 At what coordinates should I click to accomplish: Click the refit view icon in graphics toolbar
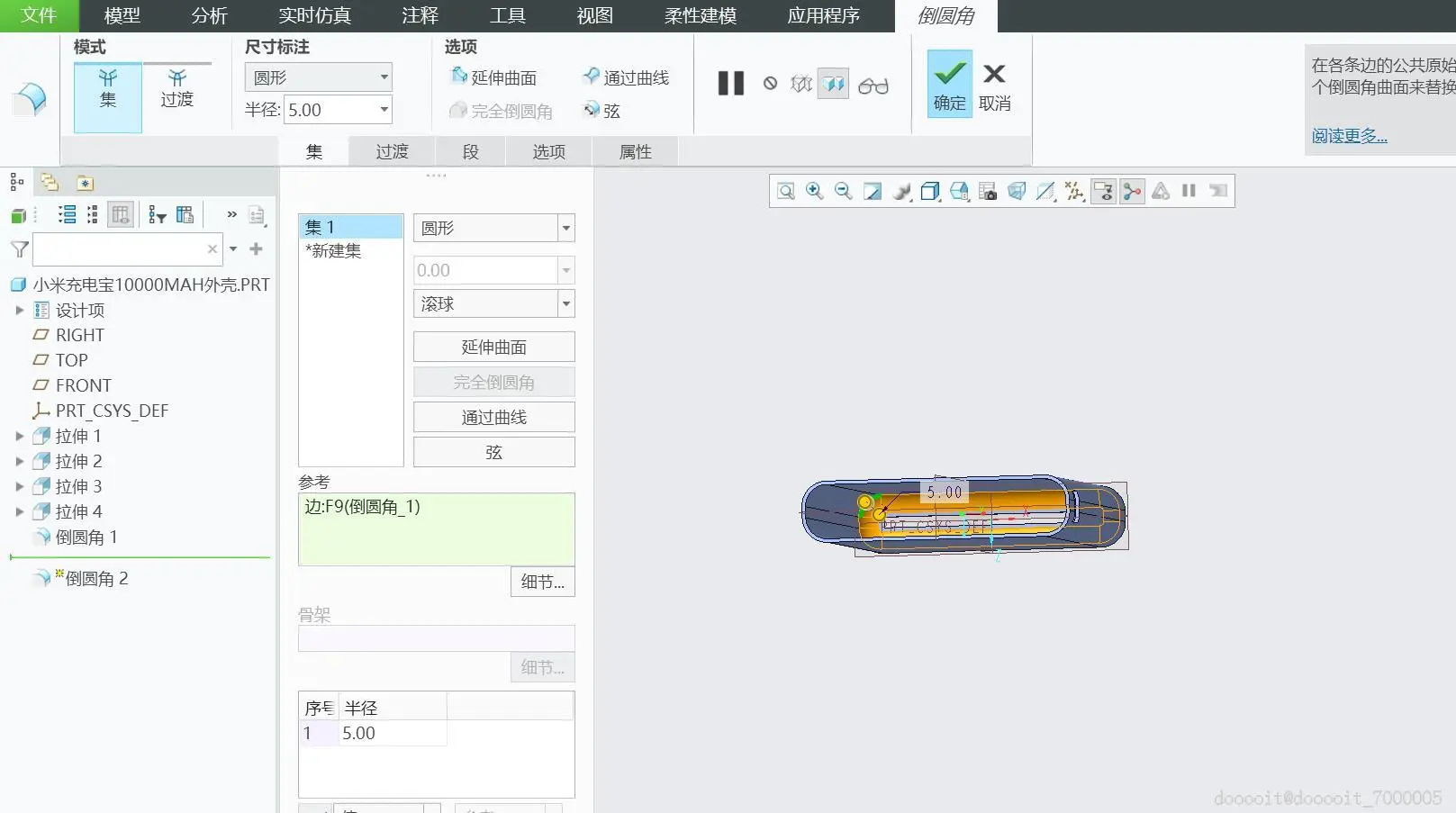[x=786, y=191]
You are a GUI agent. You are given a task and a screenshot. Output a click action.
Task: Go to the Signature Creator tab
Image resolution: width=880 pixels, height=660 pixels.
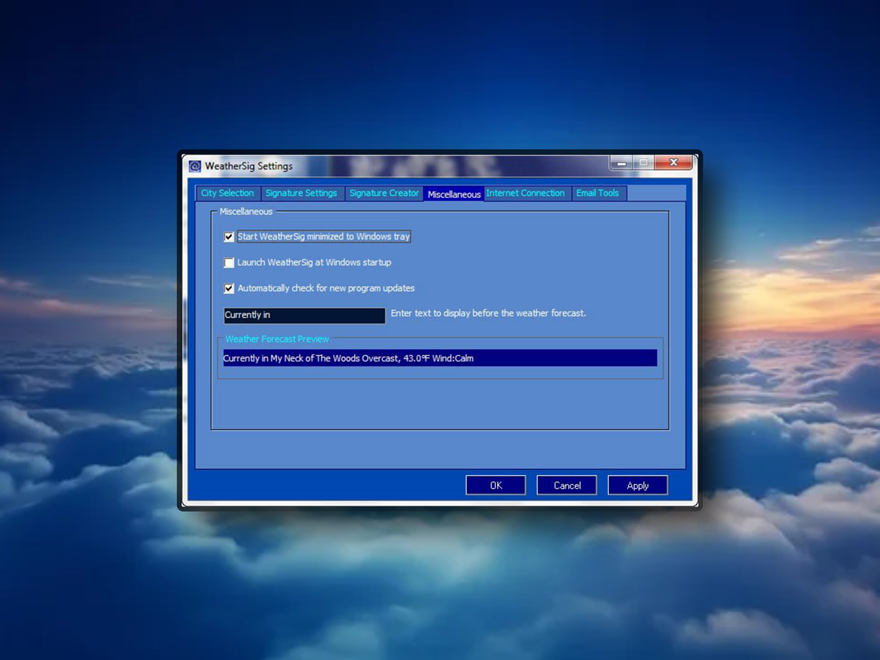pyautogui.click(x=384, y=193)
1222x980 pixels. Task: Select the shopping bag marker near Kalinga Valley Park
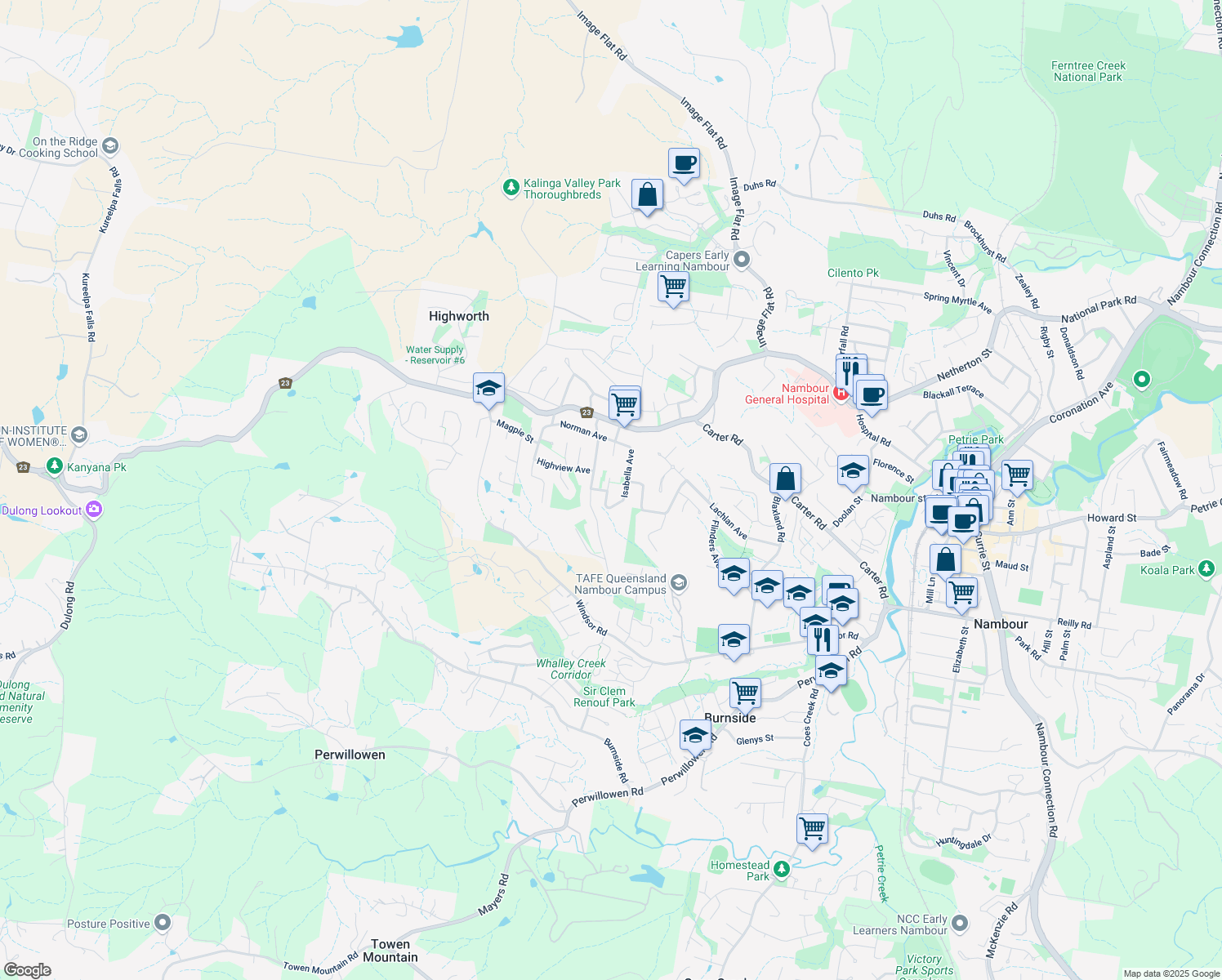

▸ TASK PROMPT: Please copy out every one of the entries above word for word, omitting the pictures.

▸ OUTPUT:
 At what coordinates should I click to accomplish: Click the refit view icon in graphics toolbar
[x=786, y=191]
You are a GUI agent. You are given a task and a screenshot. Output a click action.
Task: Go to the Signature Creator tab
Image resolution: width=880 pixels, height=660 pixels.
pyautogui.click(x=384, y=193)
1222x980 pixels. Task: Select the shopping bag marker near Kalinga Valley Park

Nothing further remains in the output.